Natürlich ist das zu kurz gedacht. Manche Teile der Welt müssen stärker leiden. Spanien, ein Lieblingsurlaubsland der Deutschen, wird im Sommer unter großer Hitze stöhnen. In Städten ohne Kühlung vom Meer wie etwa Madrid wird es im August wochenlang fast unerträglich heiß. Diese Liste der Einzelschicksale ließe sich fortsetzen. Es gibt (wenige) Gewinner und (viele) Verlierer.

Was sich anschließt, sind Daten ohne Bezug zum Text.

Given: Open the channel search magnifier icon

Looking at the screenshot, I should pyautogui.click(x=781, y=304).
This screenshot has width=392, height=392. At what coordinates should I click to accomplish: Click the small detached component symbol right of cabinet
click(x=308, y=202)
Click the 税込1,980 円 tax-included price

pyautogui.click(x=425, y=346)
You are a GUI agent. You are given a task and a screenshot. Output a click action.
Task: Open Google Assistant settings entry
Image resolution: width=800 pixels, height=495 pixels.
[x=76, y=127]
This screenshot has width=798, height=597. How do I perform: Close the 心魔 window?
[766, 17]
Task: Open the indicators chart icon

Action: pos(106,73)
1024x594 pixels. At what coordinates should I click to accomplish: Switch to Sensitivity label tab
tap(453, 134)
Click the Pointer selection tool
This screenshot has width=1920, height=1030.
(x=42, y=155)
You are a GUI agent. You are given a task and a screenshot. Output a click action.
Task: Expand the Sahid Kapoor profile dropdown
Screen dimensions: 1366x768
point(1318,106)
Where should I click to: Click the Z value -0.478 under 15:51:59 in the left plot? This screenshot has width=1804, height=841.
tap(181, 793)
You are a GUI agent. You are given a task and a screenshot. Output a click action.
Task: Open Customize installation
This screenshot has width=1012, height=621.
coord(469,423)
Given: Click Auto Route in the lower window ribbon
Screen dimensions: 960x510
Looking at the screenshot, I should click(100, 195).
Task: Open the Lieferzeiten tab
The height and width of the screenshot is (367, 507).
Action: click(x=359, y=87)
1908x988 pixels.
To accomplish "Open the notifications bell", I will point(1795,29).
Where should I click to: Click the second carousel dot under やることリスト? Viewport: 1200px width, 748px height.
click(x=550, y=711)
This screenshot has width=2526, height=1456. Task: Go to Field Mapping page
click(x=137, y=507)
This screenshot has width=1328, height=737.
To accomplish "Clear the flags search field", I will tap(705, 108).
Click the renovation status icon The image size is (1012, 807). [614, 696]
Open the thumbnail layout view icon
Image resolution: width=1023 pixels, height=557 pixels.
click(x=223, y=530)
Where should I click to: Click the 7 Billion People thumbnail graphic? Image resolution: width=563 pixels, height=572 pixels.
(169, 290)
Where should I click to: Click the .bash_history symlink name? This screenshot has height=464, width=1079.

Zudem schmelzen die Gletscher, das scheinbar ewige Eis auf Grönland und das Packeis im Polarmeer.
Alles könnte schlimmer werden
All diese Phänomene sind schon Realität, auch wenn das allmähliche Steigen der Meeresspiegel noch folgenlos bleibt. In den Niederlanden denken Ingenieure bereits über höhere Deiche nach, die das Land wohl schützen werden. Und die Folgen des Klimawandels werden wiederum den Klimawandel beeinflussen. Der Golfstrom, der für wärmere Temperaturen in Westeuropa sorgt, wird geringer werden. Wenn Meeresströmungen sich ändern, wird die ganze Wetterküche neu gemischt.
"Welche Auswirkungen Veränderungen der Vegetationsbereiche oder das Auftauen des Permafrost-Bodens in Sibirien auf die Treibhausgas-Bilanz in der Atmosphäre haben, weiß niemand genau", sagt Annette Kirk vom MPI in Hamburg. Die derzeitigen Rechenmodelle haben diese Informationen noch nicht verarbeitet. Zu vermuten ist: Alles könnte noch schlimmer werden.